--- RECORDS SHOWN ---

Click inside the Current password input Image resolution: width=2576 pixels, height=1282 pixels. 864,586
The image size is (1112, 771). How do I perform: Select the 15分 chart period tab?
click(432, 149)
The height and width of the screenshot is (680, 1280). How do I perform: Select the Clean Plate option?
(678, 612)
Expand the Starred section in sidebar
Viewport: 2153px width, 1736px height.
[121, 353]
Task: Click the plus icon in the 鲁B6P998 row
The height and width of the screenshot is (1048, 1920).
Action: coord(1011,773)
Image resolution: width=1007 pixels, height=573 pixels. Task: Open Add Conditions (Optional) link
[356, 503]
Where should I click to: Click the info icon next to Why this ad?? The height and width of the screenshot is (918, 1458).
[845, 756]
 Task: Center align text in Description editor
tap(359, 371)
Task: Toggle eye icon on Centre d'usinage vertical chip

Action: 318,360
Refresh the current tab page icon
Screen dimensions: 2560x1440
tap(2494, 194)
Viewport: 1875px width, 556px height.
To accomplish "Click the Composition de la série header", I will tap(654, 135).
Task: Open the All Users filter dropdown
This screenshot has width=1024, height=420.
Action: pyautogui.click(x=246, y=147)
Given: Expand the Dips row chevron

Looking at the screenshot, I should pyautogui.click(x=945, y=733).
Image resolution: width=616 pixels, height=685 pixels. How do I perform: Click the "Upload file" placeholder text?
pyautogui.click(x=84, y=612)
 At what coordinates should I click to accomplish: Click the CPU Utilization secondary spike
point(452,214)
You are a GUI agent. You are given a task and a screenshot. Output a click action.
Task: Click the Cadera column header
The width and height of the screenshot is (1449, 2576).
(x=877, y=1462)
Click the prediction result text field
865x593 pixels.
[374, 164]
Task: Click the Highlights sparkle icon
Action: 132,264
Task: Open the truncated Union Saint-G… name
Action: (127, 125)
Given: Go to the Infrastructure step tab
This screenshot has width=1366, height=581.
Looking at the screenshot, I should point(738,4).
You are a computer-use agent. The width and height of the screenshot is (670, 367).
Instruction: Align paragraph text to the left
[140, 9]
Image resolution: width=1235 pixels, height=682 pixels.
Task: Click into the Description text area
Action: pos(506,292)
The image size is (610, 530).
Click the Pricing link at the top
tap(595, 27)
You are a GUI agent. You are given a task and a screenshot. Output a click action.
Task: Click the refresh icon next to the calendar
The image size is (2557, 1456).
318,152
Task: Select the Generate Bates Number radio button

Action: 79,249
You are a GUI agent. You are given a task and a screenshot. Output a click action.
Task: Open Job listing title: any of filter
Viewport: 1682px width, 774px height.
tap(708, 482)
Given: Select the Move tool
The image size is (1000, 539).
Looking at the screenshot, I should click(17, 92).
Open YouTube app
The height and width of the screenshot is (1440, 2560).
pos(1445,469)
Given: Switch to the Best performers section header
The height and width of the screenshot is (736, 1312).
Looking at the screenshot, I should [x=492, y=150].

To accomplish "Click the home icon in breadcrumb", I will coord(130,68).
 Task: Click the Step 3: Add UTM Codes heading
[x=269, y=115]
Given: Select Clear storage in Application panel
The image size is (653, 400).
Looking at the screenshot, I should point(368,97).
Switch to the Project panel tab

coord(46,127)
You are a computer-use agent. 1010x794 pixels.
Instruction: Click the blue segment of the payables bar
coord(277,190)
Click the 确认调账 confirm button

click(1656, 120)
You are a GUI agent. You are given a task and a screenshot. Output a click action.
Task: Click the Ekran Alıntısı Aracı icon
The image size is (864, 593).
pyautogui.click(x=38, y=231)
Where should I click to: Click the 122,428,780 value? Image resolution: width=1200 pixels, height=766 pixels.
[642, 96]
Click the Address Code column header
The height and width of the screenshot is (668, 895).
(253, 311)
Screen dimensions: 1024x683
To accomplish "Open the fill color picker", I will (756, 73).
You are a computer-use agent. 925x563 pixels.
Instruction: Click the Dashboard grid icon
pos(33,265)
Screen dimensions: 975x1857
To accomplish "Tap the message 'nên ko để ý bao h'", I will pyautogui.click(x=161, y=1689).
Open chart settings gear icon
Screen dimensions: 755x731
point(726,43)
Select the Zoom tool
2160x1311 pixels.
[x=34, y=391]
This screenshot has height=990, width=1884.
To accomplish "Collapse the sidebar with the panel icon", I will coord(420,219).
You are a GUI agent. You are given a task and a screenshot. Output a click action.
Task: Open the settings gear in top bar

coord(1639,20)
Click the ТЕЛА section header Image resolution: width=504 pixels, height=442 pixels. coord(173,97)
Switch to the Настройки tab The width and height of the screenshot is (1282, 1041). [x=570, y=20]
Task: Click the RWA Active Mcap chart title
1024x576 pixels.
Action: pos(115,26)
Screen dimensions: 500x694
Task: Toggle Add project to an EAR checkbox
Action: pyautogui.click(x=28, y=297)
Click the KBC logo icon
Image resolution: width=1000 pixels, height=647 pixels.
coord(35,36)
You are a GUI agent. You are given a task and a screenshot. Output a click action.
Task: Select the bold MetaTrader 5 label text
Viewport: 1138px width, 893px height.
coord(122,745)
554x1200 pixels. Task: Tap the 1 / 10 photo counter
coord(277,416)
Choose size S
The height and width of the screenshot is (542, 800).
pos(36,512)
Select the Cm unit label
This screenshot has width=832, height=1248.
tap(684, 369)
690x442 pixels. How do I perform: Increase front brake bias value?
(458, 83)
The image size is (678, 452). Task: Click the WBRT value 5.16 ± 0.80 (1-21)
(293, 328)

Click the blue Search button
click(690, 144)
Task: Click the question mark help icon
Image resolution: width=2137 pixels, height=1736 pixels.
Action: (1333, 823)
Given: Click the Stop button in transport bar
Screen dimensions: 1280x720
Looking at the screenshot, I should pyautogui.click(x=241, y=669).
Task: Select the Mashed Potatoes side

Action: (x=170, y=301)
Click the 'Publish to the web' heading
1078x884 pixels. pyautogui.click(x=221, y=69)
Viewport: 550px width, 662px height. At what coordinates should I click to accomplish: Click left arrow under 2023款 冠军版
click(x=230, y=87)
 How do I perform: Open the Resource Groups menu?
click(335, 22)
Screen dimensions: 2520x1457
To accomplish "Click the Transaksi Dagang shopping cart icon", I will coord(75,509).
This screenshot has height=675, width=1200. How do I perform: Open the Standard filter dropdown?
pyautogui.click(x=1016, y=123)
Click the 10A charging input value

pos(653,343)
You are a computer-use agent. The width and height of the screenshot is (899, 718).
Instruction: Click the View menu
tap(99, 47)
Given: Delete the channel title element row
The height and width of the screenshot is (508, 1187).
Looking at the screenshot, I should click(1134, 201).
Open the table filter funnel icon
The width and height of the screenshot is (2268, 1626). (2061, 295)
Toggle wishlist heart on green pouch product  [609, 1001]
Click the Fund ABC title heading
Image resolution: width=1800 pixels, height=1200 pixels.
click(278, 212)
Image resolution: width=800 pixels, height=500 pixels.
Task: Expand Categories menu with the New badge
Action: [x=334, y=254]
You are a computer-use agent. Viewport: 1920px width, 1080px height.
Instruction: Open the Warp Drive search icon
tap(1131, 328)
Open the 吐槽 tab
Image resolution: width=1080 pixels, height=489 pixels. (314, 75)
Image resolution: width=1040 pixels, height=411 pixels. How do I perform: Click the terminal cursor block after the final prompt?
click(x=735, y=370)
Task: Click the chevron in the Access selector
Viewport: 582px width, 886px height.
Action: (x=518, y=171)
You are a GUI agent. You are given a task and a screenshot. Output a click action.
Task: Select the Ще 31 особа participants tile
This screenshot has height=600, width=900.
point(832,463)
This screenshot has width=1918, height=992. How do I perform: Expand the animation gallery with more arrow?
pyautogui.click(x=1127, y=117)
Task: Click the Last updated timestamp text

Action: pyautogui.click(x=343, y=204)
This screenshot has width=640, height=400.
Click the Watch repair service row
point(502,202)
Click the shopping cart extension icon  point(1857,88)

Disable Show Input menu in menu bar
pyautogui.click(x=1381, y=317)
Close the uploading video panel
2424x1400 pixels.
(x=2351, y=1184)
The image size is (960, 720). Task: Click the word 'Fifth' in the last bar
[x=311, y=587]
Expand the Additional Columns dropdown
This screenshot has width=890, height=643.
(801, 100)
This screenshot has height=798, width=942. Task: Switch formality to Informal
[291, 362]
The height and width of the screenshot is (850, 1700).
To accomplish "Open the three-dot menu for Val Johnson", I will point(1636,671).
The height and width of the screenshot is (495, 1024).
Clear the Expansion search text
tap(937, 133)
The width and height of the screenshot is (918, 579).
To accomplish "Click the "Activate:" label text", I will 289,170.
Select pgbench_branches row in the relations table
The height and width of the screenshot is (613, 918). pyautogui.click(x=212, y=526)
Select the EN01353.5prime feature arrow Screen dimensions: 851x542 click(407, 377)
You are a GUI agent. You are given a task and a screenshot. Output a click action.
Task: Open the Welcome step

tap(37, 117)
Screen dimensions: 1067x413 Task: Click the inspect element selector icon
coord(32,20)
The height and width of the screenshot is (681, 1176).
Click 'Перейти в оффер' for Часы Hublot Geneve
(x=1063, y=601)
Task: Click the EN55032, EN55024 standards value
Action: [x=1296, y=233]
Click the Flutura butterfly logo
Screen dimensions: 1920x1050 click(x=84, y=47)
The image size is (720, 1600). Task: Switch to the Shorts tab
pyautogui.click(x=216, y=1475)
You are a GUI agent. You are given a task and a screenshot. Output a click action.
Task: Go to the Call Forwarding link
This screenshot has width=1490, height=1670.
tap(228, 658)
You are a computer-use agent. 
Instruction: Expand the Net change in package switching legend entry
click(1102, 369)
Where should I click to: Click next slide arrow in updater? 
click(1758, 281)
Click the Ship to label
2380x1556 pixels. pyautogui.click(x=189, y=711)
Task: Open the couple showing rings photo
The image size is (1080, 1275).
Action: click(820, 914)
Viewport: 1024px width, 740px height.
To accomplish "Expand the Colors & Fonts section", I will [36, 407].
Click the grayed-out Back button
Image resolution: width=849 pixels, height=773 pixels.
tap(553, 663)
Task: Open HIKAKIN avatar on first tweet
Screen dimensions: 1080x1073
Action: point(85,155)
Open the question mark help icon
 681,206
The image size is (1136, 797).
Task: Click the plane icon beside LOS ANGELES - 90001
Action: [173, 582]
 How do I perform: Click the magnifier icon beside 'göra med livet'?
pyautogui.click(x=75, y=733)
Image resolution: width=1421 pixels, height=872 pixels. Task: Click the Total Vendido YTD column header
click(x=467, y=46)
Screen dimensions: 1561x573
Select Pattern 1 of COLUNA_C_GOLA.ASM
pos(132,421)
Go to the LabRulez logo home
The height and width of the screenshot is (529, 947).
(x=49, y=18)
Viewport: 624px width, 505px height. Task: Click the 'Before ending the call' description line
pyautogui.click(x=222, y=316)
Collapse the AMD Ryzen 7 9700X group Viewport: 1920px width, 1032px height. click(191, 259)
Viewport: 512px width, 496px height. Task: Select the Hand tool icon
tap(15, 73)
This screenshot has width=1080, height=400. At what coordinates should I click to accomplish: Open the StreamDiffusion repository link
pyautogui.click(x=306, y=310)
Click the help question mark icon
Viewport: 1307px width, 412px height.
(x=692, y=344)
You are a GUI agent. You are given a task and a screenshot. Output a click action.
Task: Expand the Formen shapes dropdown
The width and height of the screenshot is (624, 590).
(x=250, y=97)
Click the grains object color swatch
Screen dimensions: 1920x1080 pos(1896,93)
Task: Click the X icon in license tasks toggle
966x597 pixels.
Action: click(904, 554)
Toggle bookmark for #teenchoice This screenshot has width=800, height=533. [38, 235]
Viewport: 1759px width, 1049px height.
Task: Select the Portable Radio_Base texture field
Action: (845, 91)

---

### PROBLEM DETAILS
Can you echo the items verbatim, from the start of them through the line that contains "Action: pyautogui.click(x=246, y=147)", including that line?

### RESPONSE
Click inside the Current password input Image resolution: width=2576 pixels, height=1282 pixels. 864,586
The image size is (1112, 771). How do I perform: Select the 15分 chart period tab?
click(432, 149)
The height and width of the screenshot is (680, 1280). How do I perform: Select the Clean Plate option?
(678, 612)
Expand the Starred section in sidebar
Viewport: 2153px width, 1736px height.
[121, 353]
Task: Click the plus icon in the 鲁B6P998 row
The height and width of the screenshot is (1048, 1920).
Action: coord(1011,773)
Image resolution: width=1007 pixels, height=573 pixels. Task: Open Add Conditions (Optional) link
[356, 503]
Where should I click to: Click the info icon next to Why this ad?? The height and width of the screenshot is (918, 1458).
[845, 756]
 Task: Center align text in Description editor
tap(359, 371)
Task: Toggle eye icon on Centre d'usinage vertical chip

Action: 318,360
Refresh the current tab page icon
Screen dimensions: 2560x1440
tap(2494, 194)
Viewport: 1875px width, 556px height.
To accomplish "Click the Composition de la série header", I will tap(654, 135).
Task: Open the All Users filter dropdown
This screenshot has width=1024, height=420.
Action: pyautogui.click(x=246, y=147)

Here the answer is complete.